By Narendran Vaideeswaran, Director, Product Marketing, Identity and Zero Trust

Adversaries’ changing tactics enable them to stay ahead. In the past, many have relied on brute force to break down defenses and infiltrate organizations, or exploited vulnerabilities in perimeter firewalls, software, and hardware to gain a foothold in their desired target environment.

This kind of attack chain may progress from initial access, to discovery, to privilege escalation, to credential access, to lateral movement before the adversary achieves an impact. Because this type of infiltration and attack progression involves several steps, it may take a while to complete and as a result, give defenders more time to learn about, and respond to, the threat.

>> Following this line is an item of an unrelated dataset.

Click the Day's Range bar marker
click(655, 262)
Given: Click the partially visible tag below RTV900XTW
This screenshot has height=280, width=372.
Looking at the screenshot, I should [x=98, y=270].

Today’s adversaries have evolved their tactics and techniques to accelerate their attacks. They now focus on using identities to infiltrate targets and facilitate attack progression through lateral movement and privilege escalation. This eliminates several steps in the attack chain because an intruder who already has legitimate credentials can skip straight to lateral movement and more quickly have an impact without alerting the victim to their malicious activity. It takes far longer to detect and respond to identity-based attacks than it does to discover more traditional malware-based attacks.

Attackers are increasingly attempting to accomplish their goals with legitimate credentials and built-in tools — an approach known as “living off the land” — in an effort to evade detection by legacy antivirus tools. This trend is growing more popular: the 2022 CrowdStrike Global Threat Report found out of all detections indexed by the CrowdStrike Security Cloud in the fourth quarter of 2021, 62% were malware-free, another sign adversaries are trying to succeed without writing malware to the endpoint.

This reliance on credentials has led to the rise of access brokers as key components of the eCrime threat landscape. Adversaries are increasingly communicating with one another and selling “access”, or username/password pairs, to one another in order to facilitate criminal activity. The CrowdStrike Intelligence team has analyzed access brokers’ advertisements and found they sell entries to organizations from at least 30 different sectors, demonstrating any industry can be a target.

Breakout time is one metric that reflects how attackers are moving with greater speed and purpose. This metric refers to the amount of time it takes an adversary to move laterally from an initially compromised host to another host in the victim environment. CrowdStrike’s analysis of hands-on eCrime intrusion activity in 2021 revealed the average breakout time is only 1 hour and 38 minutes — a very short window for defenders to respond.

Last year’s noPac exploit exemplifies how modern attacks are accelerating. In mid-December 2021, a public exploit that combined two critical Microsoft Active Directory design flaws was released. This exploit allowed the escalation of privileges of a regular domain user to domain admin, which enables a malicious actor to launch multiple attacks, such as domain takeover or a ransomware campaign. Around the time noPac was disclosed, Researchers at Secureworks demonstrated how to exploit these flaws to gain domain privileges in just 16 seconds.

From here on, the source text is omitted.